Different learning rate for a specific layer

I want to change the learning rate of only one layer of my neural nets to a smaller value. I am aware that one can have per-layer learning rate according to this:
https://pytorch.org/docs/0.3.0/optim.html#per-parameter-options

However if I have a lot of layers, it is quite tedious to specific learning rate for each of them. Is there a more convenient way to specify one lr for just a specific layer and another lr for all other layers? Many thanks!

3 Likes

Yes, as you can see in the example of the docs you’ve linked, model.base.parameters() will use the default learning rate, while the learning rate is explicitly specified for model.classifier.parameters().

In your use case, you could filter out the specific layer and use the same approach.

2 Likes

Thanks. So i there a convenient way of filter out a specific layer? Cuz I have been searching for a while and could not fine one

You could use filter to get the base and “special” parameters:

class MyModel(nn.Module):
    def __init__(self):
        super(MyModel, self).__init__()
        self.conv1 = nn.Conv2d(3, 6, 3, 1, 1)
        self.pool1 = nn.MaxPool2d(2)
        self.conv2 = nn.Conv2d(6, 12, 3, 1, 1)
        self.pool2 = nn.MaxPool2d(2)
        self.fc1 = nn.Linear(12*56*56, 128)
        self.fc2 = nn.Linear(128, 10)
        
    def forward(self, x):
        x = F.relu(self.conv1(x))
        x = self.pool1(x)
        x = F.relu(self.conv2(x))
        x = self.pool2(x)
        x = x.view(x.size(0), -1)
        x = F.relu(self.fc1(x))
        x = self.fc2(x)
        return x

        
model = MyModel()

my_list = ['fc1.weight', 'fc1.bias']
params = list(filter(lambda kv: kv[0] in my_list, model.named_parameters()))
base_params = list(filter(lambda kv: kv[0] not in my_list, model.named_parameters()))

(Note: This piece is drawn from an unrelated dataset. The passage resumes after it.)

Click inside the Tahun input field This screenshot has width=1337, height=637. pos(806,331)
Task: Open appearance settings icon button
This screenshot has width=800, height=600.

Depending on your model definition (custom vs. nn.Sequential etc.) some other code snippets might be prettier. Let me know, if that works for you.

19 Likes

Thanks a lot! this works for me.

Hello,
please consider the following code:

There are multiple layers before this affine operation and activation layer

    self.fc1 = nn.Linear(13824, 4096) 
    torch.nn.init.kaiming_normal_(self.fc1.weight) 
    self.batchnorm_fc1 = nn.BatchNorm1d(4096)
    #YL
    self.fc3 = nn.Linear(4096,  3* 11* 13)
    torch.nn.init.kaiming_normal_(self.fc3.weight)
    self.batchnorm_fc3 = nn.BatchNorm1d( 3* 11* 13)
    
    #YH[0]
    self.fc4 = nn.Linear(4096,   3* 3* 29* 39)
    torch.nn.init.kaiming_normal_(self.fc4.weight)
    self.batchnorm_fc4 = nn.BatchNorm1d( 3* 3* 29* 39)
    
    #YH[1] there are two more layers here 
    #YH[2] 

I start creating multiple heads here as the output, however YH[0] for instance has a product of numbers (you might call it weights) around 10k while YL has product of numbers of around ~400. I would like to treat each of those layers (and their weight) differently when it comes to their learning rates, otherwise the gradient is propagating through all those 400+10000+… numbers which overlooks the significance of YL sub-band output which is the most significant in my case. What do you recommend?!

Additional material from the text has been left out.